◆ Records to use
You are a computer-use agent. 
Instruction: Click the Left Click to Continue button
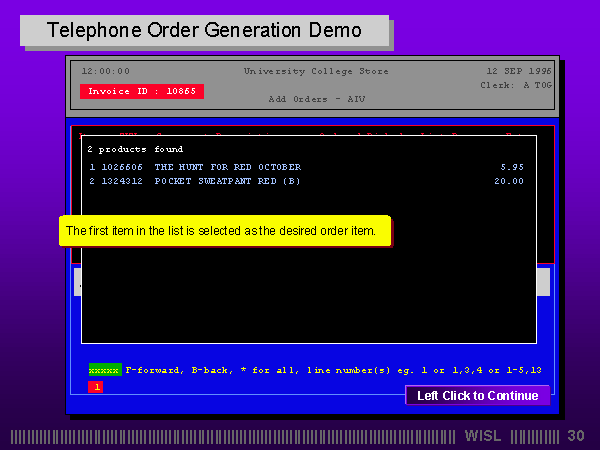[477, 395]
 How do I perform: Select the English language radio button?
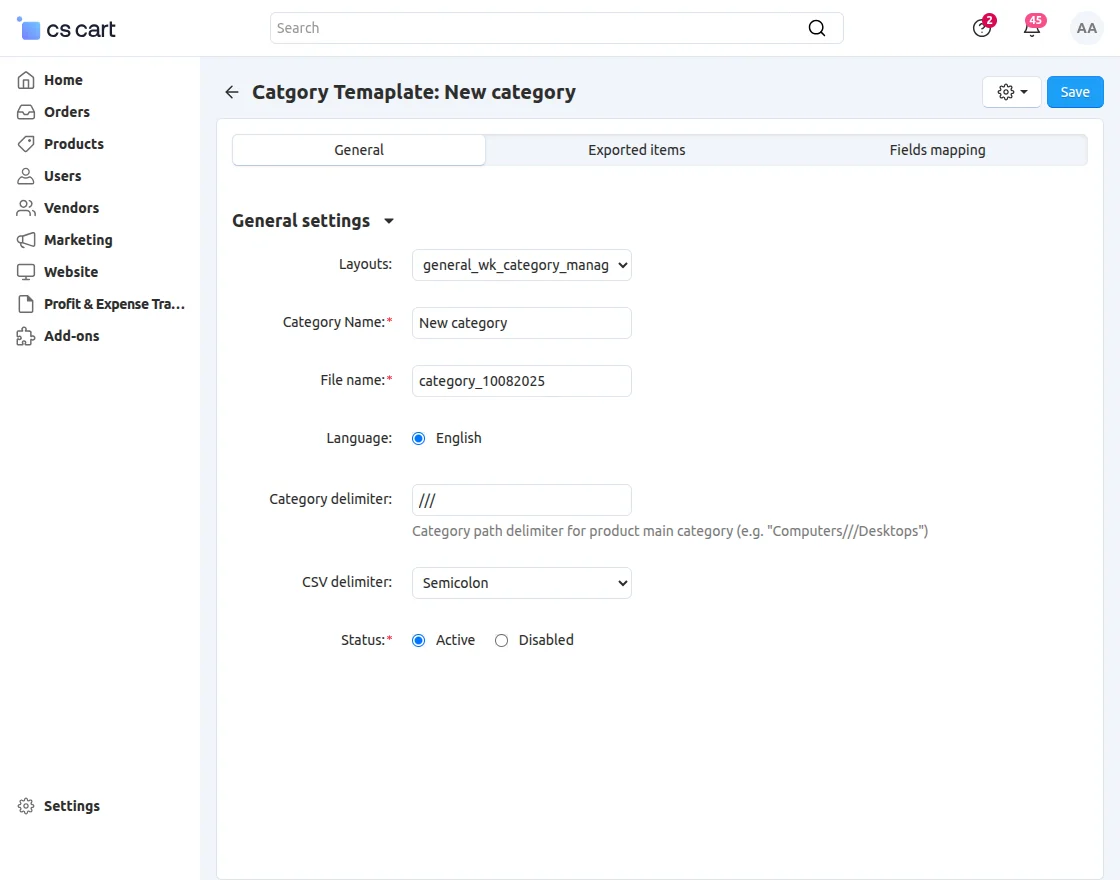point(418,438)
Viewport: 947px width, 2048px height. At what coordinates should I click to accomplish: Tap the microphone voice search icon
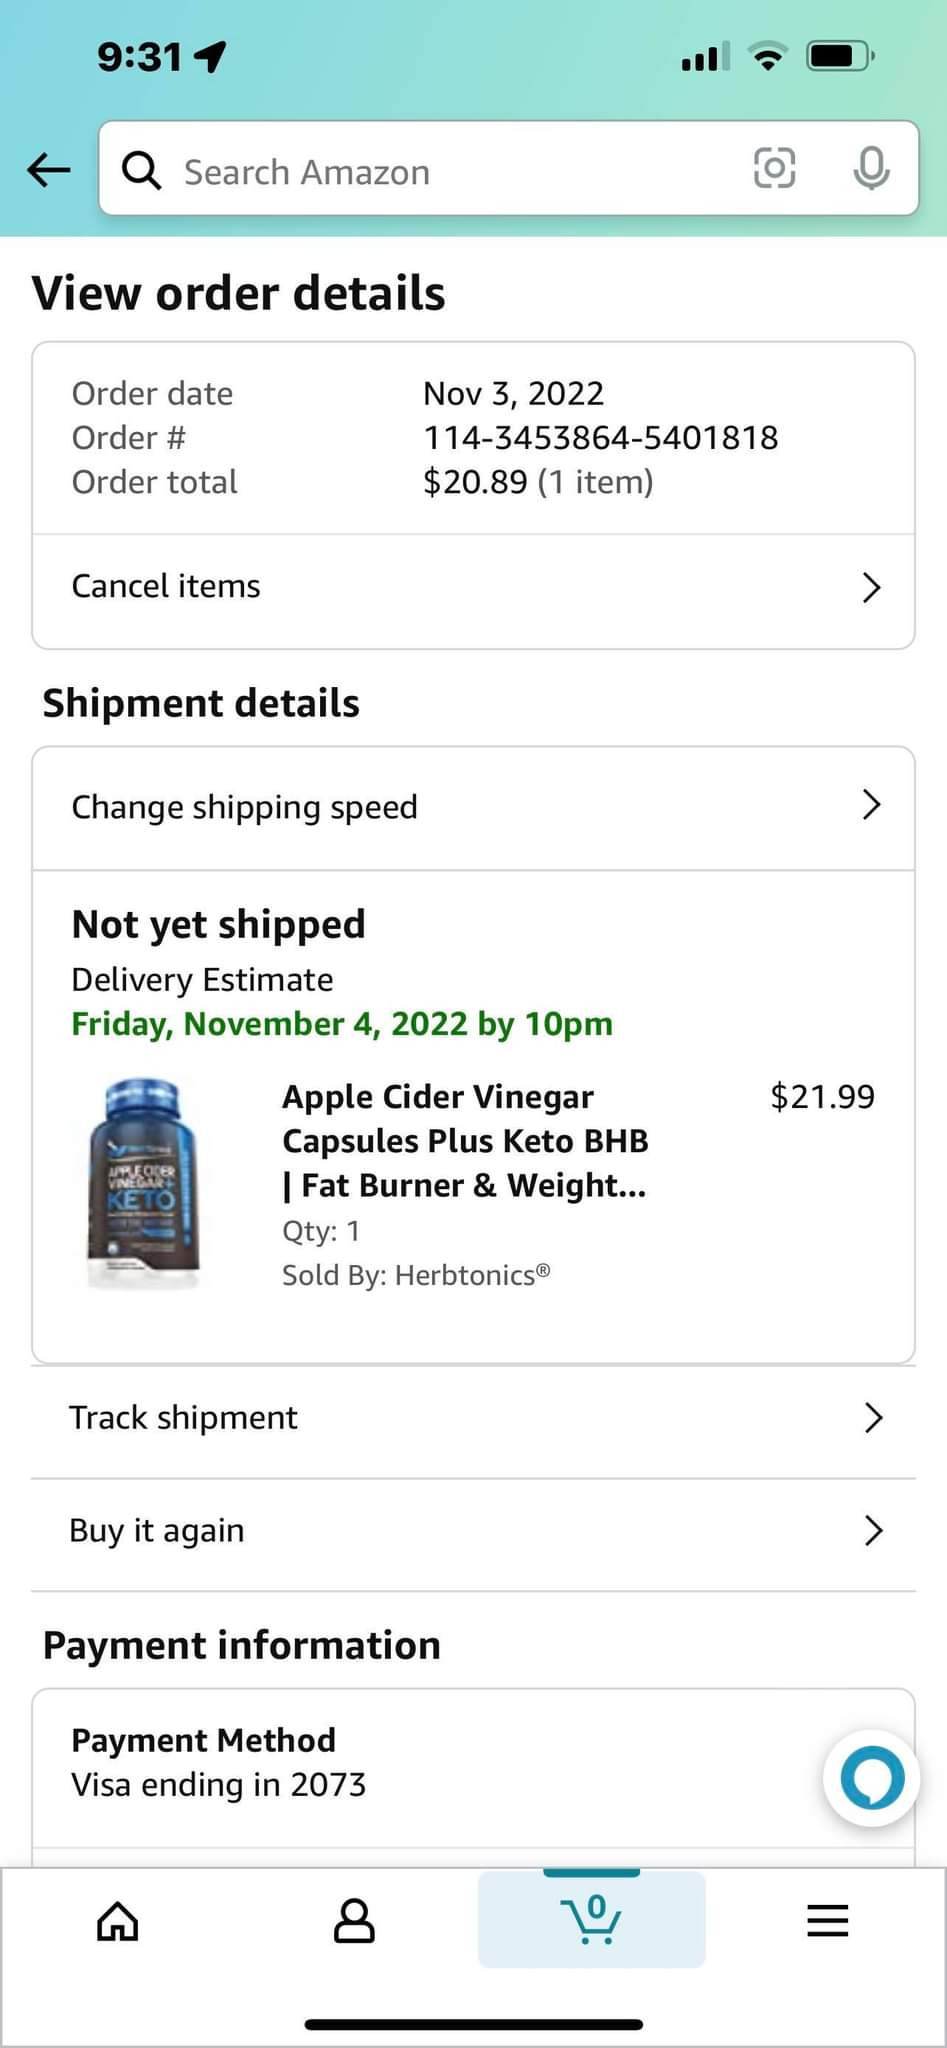coord(871,168)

◆ To do
Please write out the material from the line containing "How do I perform: Select" to its final line, both inclusive, exactly as it appears; pictures are not part of the copy.

◆ Exercise result
 How do I perform: Select the English language radio button?
point(418,438)
Viewport: 947px width, 2048px height. At what coordinates should I click to accomplish: Tap the microphone voice search icon
coord(871,168)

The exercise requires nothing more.